Excessive use of informal removals amounts to a form of off-the-books discipline – a de facto denial of education that evades accountability, advocates and legal experts say. It has special implications for kids with disabilities: Informally removing these students circumvents federal law that protects them from being disciplined or barred from class for behaviors related to their disability.

Since the pandemic began, parents of kids with disabilities say the practice is on the rise, denying their kids their legal right to an education.

“This is a repeat issue that we see in enforcement across the country, over years,” said Catherine E. Lhamon, assistant secretary for the department’s Office for Civil Rights. “And that means that the practice has taken hold in a way that is dangerous for students and needs to be addressed.”

In July, the department issued guidance on discriminatory practices in discipline for students with disabilities. Lhamon said the guidance included informal removals because of how often they appeared in the office's investigations of complaints against school districts. Informal removals can happen through frequent parent pickups, shortened school days or hours spent in "time-out" rooms.

REAL DEAL: Lisa Manwell was summoned repeatedly in the middle of the day to pick up her son John when he attended Pioneer Middle School last fall.

The Associated Press and The Hechinger Report interviewed 20 families in 10 states who described being called repeatedly and at all hours of the school day to pick up their children. In some cases, parents were called less than an hour into the school day. Others said they had to leave work to get their child so frequently they lost their jobs. Many felt they had no choice but to change schools, or even districts.

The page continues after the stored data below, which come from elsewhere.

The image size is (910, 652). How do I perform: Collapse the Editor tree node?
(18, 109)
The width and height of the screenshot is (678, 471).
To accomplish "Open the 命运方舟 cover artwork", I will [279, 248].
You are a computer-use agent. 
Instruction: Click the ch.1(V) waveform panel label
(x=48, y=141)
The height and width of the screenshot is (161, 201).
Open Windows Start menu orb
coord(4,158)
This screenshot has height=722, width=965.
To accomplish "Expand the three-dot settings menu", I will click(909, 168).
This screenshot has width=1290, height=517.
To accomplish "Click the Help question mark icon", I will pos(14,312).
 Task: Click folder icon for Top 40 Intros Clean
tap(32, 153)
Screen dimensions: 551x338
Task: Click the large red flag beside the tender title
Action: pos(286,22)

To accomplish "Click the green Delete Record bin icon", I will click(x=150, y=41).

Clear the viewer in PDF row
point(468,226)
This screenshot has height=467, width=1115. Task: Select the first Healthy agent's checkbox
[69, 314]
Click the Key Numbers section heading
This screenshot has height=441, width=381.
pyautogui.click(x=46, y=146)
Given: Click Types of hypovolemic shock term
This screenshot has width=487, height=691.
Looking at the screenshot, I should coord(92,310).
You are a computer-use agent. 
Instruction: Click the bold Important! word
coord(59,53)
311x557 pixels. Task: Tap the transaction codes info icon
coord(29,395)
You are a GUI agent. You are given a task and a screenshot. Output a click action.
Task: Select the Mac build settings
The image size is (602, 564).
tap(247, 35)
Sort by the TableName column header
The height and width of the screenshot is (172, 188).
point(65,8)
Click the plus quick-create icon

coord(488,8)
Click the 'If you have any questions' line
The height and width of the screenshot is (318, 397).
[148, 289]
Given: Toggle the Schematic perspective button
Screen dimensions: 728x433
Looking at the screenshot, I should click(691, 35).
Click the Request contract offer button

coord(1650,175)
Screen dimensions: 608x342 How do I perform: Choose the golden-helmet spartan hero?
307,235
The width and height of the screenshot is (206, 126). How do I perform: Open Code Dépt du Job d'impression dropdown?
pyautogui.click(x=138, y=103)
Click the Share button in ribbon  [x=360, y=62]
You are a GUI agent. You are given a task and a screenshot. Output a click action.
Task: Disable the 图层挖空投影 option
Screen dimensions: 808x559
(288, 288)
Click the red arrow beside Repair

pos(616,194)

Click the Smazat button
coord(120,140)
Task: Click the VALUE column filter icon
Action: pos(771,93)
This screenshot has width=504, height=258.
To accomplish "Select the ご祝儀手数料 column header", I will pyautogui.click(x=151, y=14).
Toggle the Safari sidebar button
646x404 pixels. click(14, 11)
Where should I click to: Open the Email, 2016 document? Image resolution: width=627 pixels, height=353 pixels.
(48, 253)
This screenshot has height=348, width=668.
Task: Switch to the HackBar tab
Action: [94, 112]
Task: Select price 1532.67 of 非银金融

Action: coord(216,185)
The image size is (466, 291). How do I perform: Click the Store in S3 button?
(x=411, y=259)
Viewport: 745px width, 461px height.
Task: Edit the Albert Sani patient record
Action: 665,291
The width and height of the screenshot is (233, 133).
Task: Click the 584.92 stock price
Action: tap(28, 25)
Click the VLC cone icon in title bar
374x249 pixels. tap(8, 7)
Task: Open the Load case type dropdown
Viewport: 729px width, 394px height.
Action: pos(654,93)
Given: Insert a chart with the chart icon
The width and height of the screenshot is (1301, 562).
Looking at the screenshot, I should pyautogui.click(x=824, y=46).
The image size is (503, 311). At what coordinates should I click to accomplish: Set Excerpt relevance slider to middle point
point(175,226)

Because the removals aren’t recorded, there’s no way to quantify how often they happen. But the National Disability Rights Network says it has seen an increase during the pandemic.

Teacher shortages mean there are fewer staffers available to do evaluations and provide services for students with disabilities, creating “more of an incentive or more of a push for getting kids with behavioral needs out,” said Dan Stewart, the organization’s managing attorney for education and employment.

Students of color with a disability appear to be disproportionately affected based on anecdotal reports to the network from disability rights advocates around the country.

Children are not supposed to be removed from classrooms for extended periods of time without recording the action as a suspension, although it happened to John Jinks a dozen times last year. Credit: Paul Sancya for The Associated Press

"It's pervasive," said Ginny Fogg, an attorney at Disability Rights North Carolina, "And the reason for that is that most parents don't know their rights, and the consequence for the school system is not enough to make them not do it.

"The remedy isn't, 'You just can't go to school,'" she added. "The law was enacted 50 years ago to prevent this very outcome — that students with disabilities aren't allowed to go to school and participate in an education."

Manwell said the calls from her son's school felt relentless.